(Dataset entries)

== Segment start ==

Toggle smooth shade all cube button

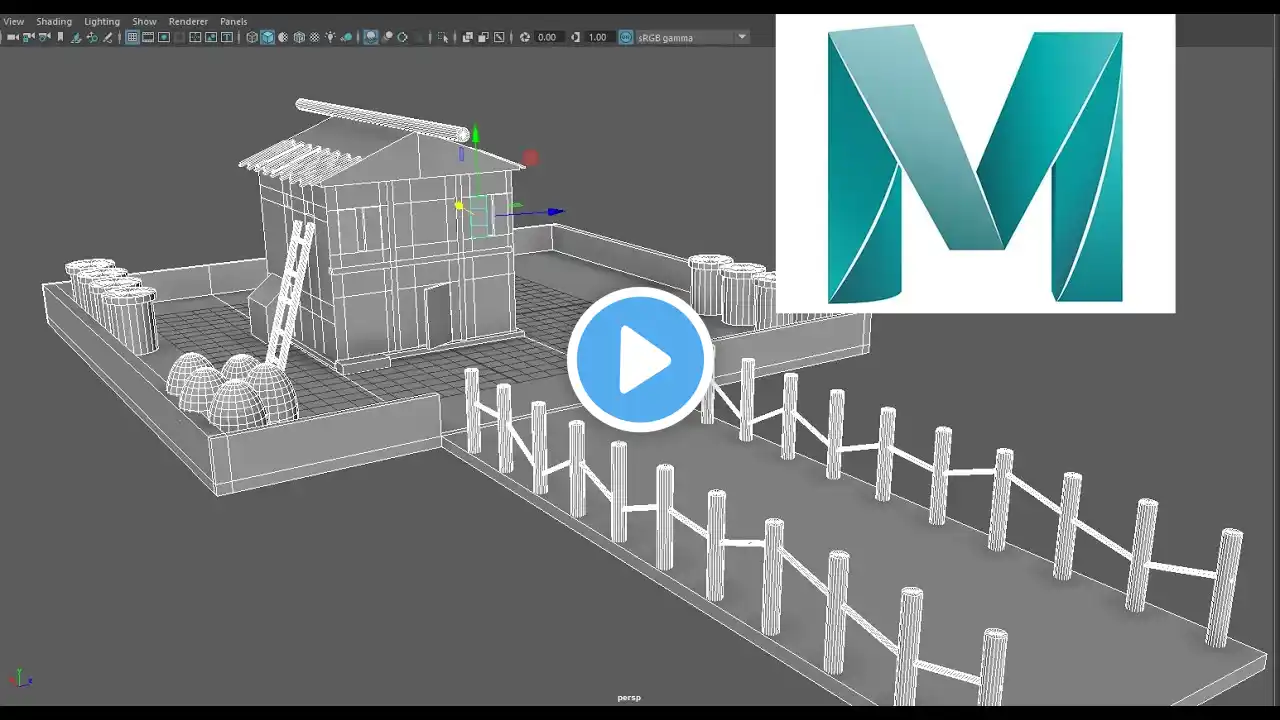point(268,37)

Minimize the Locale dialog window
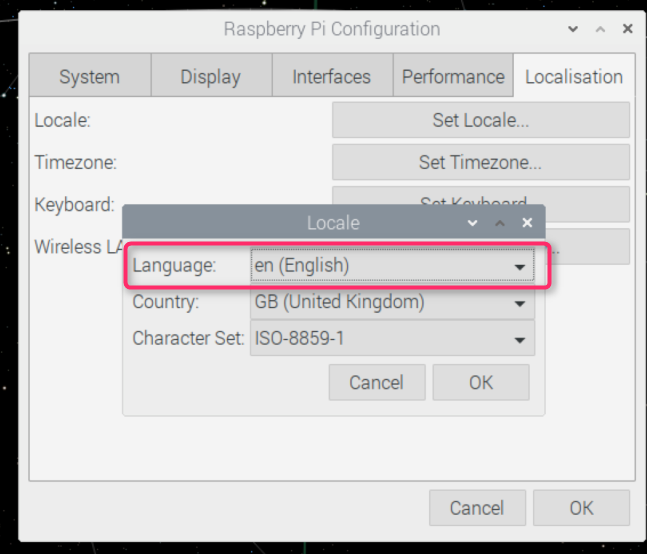tap(473, 223)
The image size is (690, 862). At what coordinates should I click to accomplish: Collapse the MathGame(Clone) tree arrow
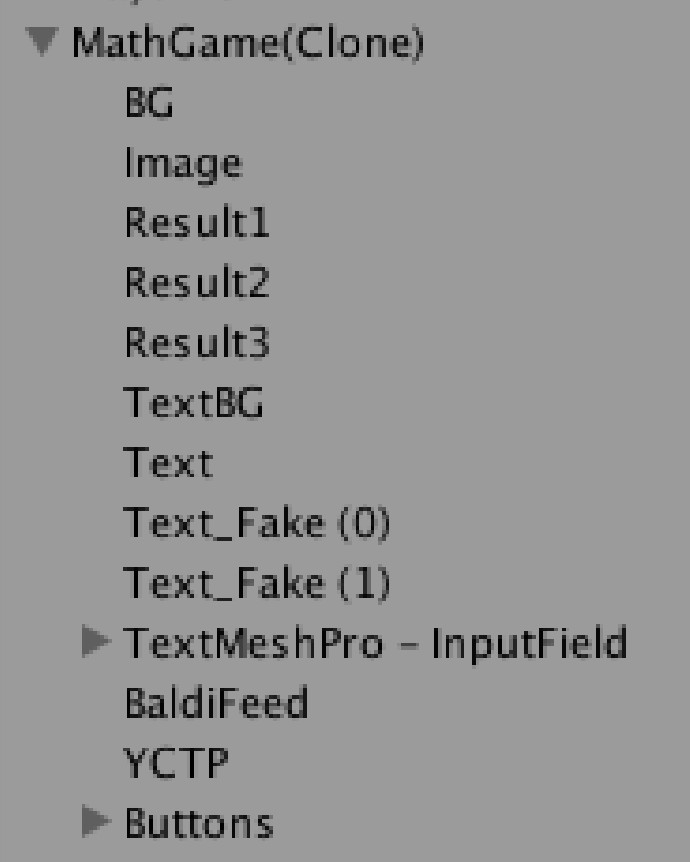(42, 44)
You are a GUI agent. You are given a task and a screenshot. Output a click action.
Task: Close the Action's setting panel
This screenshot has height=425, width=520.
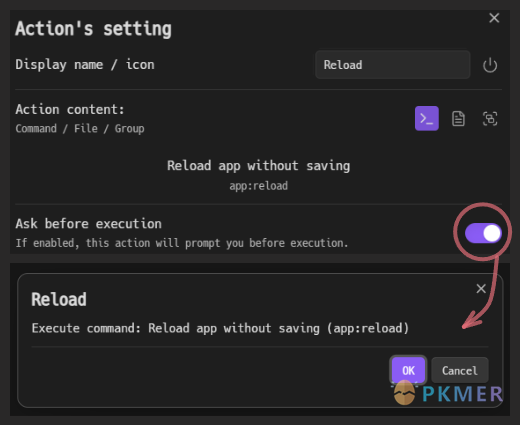click(x=494, y=18)
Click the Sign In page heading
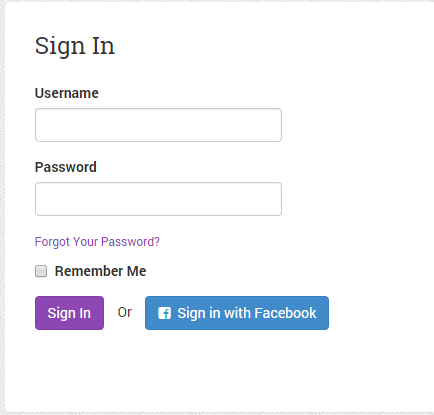434x415 pixels. [75, 46]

== Segment end ==

• ACTIVITY
Here the job is to retype exactly the lines that start at the one containing "Minimize the Locale dialog window" and run through the end of the records above, leaving out pictures.

• EXERCISE RESPONSE
Minimize the Locale dialog window
tap(473, 223)
The image size is (690, 862). At what coordinates should I click to accomplish: Collapse the MathGame(Clone) tree arrow
(42, 44)
You are a GUI agent. You are given a task and a screenshot. Output a click action.
Task: Close the Action's setting panel
This screenshot has height=425, width=520.
click(x=494, y=18)
Click the Sign In page heading
434x415 pixels. [75, 46]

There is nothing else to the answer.